Les pays européens s’opposent publiquement au président américain Donald Trump sur la question du Groenland, mais en coulisses, leurs expressions semblent s’adoucir.
Le président Trump a publié mardi un message texte qu’il a reçu du président français Emmanuel Macron, dont le bureau a confirmé son authenticité.
Le ton de Macron, qui a commencé par « amis », était plus respectueux que ses critiques à l’égard de la France et de certains partenaires européens qui se sont publiquement prononcés contre les efforts de Trump visant à reprendre le Groenland au Danemark, allié de l’OTAN.
Avant d’évoquer le conflit au Groenland, M. Macron a choisi dans son message d’aborder d’abord d’autres questions sur lesquelles lui et M. Trump semblaient être largement sur la même longueur d’onde.
« Sur la Syrie, nous sommes complètement alignés. Nous pouvons également faire de grandes choses sur l’Iran », a écrit le dirigeant français en anglais.
« Je ne comprends pas ce que vous faites au Groenland », a-t-il ajouté, avant d’ajouter rapidement : « Essayons de construire quelque chose de grand ».
C’est la seule mention faite par Macron du territoire semi-autonome du Danemark dans deux sections du message de Trump. Cela n’était pas immédiatement clair dans le message de Trump lorsqu’il a reçu le message.
Le président Trump rompt avec la tradition
Les messages privés que les dirigeants du monde s’envoient entre eux parviennent rarement dans le domaine public, ce qui leur permet de projeter un visage au public et un autre les uns aux autres.
Mais le président Trump, comme il le fait toujours sur plusieurs fronts, jette la tradition et les vertus diplomatiques sur la tête et, ce faisant, lève le rideau sur des événements qui ne sont normalement pas vus.
Un message texte envoyé cette semaine par le président Trump au Premier ministre norvégien a également été rendu public, annoncé par le gouvernement norvégien et confirmé par la Maison Blanche.

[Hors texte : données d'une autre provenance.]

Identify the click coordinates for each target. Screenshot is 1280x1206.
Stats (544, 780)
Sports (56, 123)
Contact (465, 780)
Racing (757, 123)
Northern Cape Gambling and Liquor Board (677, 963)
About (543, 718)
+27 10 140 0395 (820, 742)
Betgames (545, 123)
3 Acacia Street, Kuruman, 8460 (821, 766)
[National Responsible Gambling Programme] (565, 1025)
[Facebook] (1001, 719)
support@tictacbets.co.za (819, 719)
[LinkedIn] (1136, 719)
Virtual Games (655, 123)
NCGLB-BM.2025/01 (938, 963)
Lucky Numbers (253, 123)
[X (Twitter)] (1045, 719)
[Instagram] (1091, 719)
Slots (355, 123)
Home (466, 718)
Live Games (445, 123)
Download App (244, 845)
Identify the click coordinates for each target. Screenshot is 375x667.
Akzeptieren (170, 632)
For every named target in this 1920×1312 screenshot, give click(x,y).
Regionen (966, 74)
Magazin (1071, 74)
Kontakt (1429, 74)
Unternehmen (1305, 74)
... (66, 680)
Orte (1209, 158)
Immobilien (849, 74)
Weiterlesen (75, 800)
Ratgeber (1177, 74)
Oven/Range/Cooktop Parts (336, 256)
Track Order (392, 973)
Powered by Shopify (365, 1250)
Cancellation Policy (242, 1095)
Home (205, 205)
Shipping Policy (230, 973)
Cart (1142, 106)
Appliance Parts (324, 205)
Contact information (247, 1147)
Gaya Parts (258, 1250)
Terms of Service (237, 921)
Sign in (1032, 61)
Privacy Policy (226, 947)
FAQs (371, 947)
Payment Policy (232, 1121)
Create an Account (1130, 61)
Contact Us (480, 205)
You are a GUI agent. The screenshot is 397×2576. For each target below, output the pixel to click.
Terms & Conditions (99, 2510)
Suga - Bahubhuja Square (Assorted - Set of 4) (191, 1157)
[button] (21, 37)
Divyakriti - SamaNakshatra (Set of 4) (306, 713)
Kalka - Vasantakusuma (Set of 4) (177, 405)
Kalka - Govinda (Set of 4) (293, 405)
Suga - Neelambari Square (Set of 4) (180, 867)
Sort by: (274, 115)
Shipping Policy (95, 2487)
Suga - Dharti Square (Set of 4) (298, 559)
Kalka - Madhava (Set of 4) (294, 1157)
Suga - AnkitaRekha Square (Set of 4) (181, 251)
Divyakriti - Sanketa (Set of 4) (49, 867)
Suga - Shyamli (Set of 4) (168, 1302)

Dans ce document, Trump relie sa position agressive à l’égard du Groenland à sa décision l’année dernière de ne pas attribuer le prix Nobel de la paix.
« Étant donné que votre pays a décidé de ne pas m’attribuer le prix Nobel de la paix pour avoir évité plus de huit guerres, je ne me sens plus obligé de penser uniquement à la paix », indique le message.
Il conclut que « le monde ne sera pas en sécurité si nous ne prenons pas le contrôle total du Groenland ».
Mardi, le président Trump a également publié un message flatteur du secrétaire général de l’OTAN, Mark Rutte, dont l’alliance a également confirmé l’authenticité.
« Je suis pleinement déterminé à trouver une voie à suivre au Groenland », a écrit Rutte. « J’ai hâte de te rencontrer, Mark. Il s’agit de toi. »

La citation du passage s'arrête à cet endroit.